I spent more time than I wanted tunneling down a rabbit-hole, today. Thankfully I really didn’t have a great deal of time to focus on the problem at hand, otherwise I might have spent even more time down there. But perhaps the time wasn’t all wasted – at least I’ve made a blog post out of it, even if it’s mainly to vent my frustration. :-)
I started – on a positive note – by fixing the focus issues when certain uses of the Clipboard Manager result in AutoCAD not having focus (presumably the palette has it, instead): P/Invoking the Win32 SetFocus() API with AutoCAD’s main window handle prior to sending a command across seems to address this. I also fixed an issue hit by at least one user of the previous version: if there are stray DWGs left in your “C:\Users\username\AppData\Local\Temp\ADNPlugin-ClipboardManager” folder – presumably because AutoCAD has not terminated properly, perhaps by being stopped during a debug session – then the Clipboard Manager has trouble overwriting these existing temporary files. One fix for this would have been to erase them (which I felt was unnecessarily destructive, even if the files are probably orphaned and will need cleaning up, at some point, by the user) but I preferred to advance past them and use the next available file number. Which seems to work fine, although I can see this approach becoming less efficient as the folder gets clogged.
These fixes are included in the latest version, 1.0.8.
All well and good. But while I was in the code, I decided to see if I could fix a mildly annoying problem: say you rename the entries in the list and sort them alphabetically and then add something to the clipboard… shouldn’t it appear at the right location in the sorted list? Well, I would think so, but right now it appears at the end. And so the rabbit-hole opened up before me…
I’ve been adding more and more data to the grid items by adding additional data into a separate list and associating the index into this list in the row’s tag property. It occurred to me today that a better solution would be to use the DataGridView object’s data-binding capabilities (as it’s the future, after all – just skip ahead to WPF for proof :-). The idea being this: my “manager” object would maintain a more complete list of data which would get bound – and partially displayed – in the palette’s DataGridView. I thought this might also address my issues with sorting the data, as well as (hopefully) making the code a little cleaner.

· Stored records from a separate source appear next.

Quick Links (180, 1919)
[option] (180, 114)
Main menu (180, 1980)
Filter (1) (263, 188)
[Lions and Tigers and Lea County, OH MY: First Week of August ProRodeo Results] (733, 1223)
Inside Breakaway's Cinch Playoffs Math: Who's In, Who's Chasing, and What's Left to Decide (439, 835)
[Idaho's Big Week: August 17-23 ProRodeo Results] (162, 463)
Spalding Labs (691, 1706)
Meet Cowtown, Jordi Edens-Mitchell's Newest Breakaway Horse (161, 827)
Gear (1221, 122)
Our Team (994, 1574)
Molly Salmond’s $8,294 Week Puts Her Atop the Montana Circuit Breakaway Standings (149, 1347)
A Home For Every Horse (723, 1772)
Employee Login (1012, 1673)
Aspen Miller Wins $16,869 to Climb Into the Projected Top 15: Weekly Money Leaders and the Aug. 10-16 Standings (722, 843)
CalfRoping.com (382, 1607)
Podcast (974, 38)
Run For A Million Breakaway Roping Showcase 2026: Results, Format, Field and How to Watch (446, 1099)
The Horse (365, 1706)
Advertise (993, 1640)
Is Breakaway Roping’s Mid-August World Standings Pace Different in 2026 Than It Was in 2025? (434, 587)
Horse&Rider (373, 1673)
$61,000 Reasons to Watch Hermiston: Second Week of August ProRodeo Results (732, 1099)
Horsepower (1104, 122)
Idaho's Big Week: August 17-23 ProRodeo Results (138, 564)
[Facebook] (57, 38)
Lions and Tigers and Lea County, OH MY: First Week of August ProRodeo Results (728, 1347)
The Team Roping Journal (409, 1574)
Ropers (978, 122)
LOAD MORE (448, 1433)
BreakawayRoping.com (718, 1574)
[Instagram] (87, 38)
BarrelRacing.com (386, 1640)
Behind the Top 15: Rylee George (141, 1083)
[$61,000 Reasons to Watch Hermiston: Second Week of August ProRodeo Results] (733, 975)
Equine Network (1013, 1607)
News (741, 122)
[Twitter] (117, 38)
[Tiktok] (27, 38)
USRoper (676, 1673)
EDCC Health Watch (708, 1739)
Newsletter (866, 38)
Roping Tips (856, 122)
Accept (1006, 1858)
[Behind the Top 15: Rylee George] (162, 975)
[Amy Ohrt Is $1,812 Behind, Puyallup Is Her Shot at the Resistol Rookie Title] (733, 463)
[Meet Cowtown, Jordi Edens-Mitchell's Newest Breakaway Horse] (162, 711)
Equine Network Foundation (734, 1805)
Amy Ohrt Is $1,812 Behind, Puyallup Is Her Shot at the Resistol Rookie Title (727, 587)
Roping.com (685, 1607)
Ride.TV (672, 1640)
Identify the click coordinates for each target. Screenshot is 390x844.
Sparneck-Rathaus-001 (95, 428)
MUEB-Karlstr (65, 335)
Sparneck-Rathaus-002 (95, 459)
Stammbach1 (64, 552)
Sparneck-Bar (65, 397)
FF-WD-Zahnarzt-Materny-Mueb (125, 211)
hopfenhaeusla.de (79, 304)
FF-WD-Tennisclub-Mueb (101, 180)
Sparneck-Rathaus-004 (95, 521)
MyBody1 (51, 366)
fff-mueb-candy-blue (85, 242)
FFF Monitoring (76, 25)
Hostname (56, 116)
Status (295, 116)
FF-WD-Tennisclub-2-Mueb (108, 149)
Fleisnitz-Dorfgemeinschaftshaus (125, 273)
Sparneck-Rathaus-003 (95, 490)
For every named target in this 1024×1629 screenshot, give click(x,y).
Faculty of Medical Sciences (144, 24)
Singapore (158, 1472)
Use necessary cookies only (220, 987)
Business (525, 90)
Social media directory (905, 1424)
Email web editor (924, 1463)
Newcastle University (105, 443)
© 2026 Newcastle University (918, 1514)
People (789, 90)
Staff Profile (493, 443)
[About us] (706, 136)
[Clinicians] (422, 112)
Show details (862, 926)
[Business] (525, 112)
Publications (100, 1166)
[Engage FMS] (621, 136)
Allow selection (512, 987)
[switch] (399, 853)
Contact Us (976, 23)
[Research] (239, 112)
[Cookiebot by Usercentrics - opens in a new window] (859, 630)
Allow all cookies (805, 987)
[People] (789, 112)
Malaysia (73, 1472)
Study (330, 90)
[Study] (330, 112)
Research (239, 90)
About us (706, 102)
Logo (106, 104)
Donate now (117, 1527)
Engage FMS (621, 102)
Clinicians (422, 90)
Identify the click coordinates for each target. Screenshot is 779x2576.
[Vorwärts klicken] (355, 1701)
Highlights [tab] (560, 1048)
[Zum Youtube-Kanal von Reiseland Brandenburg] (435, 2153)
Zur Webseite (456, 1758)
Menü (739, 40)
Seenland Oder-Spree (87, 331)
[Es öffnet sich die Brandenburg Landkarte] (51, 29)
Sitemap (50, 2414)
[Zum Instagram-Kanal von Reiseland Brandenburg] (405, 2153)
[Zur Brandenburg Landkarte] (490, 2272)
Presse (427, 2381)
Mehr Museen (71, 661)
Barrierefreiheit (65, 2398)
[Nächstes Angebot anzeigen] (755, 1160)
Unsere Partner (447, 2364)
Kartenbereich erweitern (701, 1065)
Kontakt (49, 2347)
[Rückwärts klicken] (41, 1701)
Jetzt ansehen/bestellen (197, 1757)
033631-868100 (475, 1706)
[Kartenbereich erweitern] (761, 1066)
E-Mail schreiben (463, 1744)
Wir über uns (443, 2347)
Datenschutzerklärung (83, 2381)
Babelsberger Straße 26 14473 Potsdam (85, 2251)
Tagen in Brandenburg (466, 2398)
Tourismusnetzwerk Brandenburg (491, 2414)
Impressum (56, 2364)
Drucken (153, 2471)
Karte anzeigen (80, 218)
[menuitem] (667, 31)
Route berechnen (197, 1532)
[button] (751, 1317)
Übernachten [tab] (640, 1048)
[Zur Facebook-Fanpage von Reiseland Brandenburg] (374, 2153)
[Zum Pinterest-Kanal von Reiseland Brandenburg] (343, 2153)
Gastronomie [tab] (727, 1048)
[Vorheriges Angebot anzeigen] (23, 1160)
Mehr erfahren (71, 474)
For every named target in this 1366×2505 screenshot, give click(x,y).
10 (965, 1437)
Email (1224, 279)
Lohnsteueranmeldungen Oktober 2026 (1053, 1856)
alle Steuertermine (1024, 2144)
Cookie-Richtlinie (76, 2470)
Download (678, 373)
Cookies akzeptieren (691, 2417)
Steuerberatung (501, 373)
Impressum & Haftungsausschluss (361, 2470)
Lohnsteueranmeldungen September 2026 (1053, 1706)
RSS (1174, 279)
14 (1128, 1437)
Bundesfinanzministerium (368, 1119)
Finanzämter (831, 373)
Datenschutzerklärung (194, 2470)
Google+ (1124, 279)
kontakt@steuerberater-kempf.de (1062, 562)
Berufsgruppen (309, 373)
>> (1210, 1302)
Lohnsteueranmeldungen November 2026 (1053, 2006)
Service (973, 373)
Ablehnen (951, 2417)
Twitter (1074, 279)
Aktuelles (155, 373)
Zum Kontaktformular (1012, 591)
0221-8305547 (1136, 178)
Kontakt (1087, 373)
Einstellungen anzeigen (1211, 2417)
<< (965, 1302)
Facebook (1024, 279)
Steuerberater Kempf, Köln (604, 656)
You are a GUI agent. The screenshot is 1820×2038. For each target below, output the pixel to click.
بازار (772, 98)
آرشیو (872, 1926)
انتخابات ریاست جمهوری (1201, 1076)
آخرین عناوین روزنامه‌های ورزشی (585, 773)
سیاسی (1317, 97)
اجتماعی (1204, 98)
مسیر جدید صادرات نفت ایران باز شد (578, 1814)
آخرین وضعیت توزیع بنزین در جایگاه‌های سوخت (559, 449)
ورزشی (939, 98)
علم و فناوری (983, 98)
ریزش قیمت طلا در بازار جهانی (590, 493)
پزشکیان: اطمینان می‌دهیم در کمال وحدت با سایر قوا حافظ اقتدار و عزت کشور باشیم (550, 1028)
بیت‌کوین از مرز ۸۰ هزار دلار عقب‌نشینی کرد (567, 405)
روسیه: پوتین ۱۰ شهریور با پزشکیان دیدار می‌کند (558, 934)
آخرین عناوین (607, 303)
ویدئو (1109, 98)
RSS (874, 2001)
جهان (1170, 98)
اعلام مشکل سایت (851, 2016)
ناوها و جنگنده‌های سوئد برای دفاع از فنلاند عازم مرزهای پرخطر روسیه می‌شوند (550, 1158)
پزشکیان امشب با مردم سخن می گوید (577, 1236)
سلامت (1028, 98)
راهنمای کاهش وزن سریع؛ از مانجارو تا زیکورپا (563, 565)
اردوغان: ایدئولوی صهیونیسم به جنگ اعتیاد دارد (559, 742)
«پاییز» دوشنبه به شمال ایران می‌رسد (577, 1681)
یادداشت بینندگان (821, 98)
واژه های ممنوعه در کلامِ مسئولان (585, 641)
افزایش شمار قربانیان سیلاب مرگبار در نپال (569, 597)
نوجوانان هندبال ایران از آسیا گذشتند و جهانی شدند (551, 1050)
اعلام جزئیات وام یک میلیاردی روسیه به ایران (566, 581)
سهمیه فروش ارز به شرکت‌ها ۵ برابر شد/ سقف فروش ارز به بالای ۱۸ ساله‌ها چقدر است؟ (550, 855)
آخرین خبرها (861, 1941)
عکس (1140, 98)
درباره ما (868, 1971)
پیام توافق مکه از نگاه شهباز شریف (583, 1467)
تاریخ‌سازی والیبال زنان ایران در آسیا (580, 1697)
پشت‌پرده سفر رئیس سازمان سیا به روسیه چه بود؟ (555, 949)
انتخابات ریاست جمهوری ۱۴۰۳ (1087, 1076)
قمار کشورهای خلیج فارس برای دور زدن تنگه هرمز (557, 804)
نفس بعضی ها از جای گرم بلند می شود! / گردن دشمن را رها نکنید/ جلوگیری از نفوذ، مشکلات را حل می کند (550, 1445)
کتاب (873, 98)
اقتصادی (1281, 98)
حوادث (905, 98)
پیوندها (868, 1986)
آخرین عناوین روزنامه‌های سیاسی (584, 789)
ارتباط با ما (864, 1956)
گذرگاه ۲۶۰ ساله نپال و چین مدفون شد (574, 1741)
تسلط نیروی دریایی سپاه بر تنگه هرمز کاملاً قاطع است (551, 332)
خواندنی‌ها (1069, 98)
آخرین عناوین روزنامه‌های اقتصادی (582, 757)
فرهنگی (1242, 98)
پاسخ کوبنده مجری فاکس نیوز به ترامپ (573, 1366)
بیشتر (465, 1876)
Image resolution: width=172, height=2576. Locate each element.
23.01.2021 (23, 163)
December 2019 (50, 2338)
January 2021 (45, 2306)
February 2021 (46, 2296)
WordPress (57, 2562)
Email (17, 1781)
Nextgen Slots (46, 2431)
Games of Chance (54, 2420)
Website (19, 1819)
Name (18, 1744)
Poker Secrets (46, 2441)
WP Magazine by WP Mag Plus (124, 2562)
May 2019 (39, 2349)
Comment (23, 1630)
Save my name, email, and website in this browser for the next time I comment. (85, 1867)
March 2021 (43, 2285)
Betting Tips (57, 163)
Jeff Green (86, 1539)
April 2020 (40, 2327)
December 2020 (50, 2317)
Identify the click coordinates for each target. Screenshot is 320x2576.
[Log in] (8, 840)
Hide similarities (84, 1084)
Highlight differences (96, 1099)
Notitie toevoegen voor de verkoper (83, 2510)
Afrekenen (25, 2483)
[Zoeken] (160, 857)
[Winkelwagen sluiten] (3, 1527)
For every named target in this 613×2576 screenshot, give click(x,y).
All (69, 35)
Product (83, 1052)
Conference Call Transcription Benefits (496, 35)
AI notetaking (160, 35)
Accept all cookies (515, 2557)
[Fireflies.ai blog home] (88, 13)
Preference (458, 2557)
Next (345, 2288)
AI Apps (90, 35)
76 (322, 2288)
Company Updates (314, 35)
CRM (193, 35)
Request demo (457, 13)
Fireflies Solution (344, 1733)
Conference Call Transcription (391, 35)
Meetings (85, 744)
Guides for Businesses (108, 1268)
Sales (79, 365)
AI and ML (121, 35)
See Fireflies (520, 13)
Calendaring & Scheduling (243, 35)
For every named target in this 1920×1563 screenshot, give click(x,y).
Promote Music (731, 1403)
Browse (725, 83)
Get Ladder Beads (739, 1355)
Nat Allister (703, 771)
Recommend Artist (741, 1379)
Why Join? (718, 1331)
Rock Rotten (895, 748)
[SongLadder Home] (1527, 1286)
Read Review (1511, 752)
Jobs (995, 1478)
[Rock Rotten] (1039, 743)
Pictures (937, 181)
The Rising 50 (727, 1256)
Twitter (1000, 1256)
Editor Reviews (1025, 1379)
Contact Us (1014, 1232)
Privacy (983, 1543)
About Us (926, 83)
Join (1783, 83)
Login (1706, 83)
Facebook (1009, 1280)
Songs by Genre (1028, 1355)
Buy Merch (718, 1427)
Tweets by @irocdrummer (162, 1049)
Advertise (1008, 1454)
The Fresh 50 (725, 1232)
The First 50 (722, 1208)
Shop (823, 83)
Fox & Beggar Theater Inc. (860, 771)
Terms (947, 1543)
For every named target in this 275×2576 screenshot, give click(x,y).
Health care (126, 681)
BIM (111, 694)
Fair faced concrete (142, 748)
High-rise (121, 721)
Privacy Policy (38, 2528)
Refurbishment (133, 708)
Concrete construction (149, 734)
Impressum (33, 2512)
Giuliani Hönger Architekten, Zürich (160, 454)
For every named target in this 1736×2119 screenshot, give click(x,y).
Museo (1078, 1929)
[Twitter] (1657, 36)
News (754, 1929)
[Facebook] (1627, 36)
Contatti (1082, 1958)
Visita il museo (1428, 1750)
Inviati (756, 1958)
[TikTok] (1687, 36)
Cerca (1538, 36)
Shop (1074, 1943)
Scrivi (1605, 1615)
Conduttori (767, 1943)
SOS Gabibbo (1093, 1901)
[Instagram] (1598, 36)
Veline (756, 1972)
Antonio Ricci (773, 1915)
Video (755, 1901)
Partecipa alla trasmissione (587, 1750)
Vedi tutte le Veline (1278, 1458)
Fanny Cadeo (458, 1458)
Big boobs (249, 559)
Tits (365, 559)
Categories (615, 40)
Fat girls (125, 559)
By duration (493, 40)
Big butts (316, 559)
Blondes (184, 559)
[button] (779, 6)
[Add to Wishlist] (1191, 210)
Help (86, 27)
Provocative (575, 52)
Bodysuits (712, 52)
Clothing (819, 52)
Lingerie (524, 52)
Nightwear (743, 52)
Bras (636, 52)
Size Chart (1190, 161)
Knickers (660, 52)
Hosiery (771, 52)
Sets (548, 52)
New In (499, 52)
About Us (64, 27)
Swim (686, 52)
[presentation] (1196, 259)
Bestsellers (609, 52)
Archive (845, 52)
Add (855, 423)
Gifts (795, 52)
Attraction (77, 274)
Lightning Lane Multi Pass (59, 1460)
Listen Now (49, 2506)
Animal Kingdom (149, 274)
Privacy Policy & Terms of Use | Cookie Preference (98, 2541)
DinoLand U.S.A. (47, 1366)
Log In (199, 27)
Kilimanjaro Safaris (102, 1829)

On the one hand it did make the code cleaner: all of a sudden I was adding just data into a structure and not worrying about a lot of the row selection, etc. But on the other hand it turned out that binding data into a grid view makes it less sortable by the user, unless you go ahead and implement your own sortable BindingList (a few implementations for which are out there on the web). And even that works painfully slowly: people typically try to implement the Quicksort algorithm to speed it up – which I also did – only to find (at least in my case) that it doesn’t make the slightest difference and the dialog unpaints fro several seconds while sorting a measly list of three items. And they’ve added unnecessary complexity to their code. Sigh.
Oh, and the best of it is… even with all this refactoring and additional code, it still exhibited the same problem: the new items ended up at the end. Although admittedly I think this could probably have been resolved by telling the list to fire the appropriate change notification events in the case of additions to/removals from the list. But by this point I’d had enough and decided to move on.
I was going to post this code, too, but I think I’ll keep it for another time – probably until I’ve re-implemented the UI using WPF rather than attempting to data-bind with WinForms.
There is one more little annoyance I’d still like to address in this application, before it goes live as an update to the original application on Labs (as well as fixing anything else that gets pointed out, in the meantime): when you click the first entry in the list, it starts to edit it. Now I think this is because the list still thinks the first item is the one that’s really selected, even though we’ve programmatically selected the later additions. So that additional click is considered to be indicating the user would like to edit the name of the entry, rather than just selecting it. That’s what I think is going on, at least… we’ll see.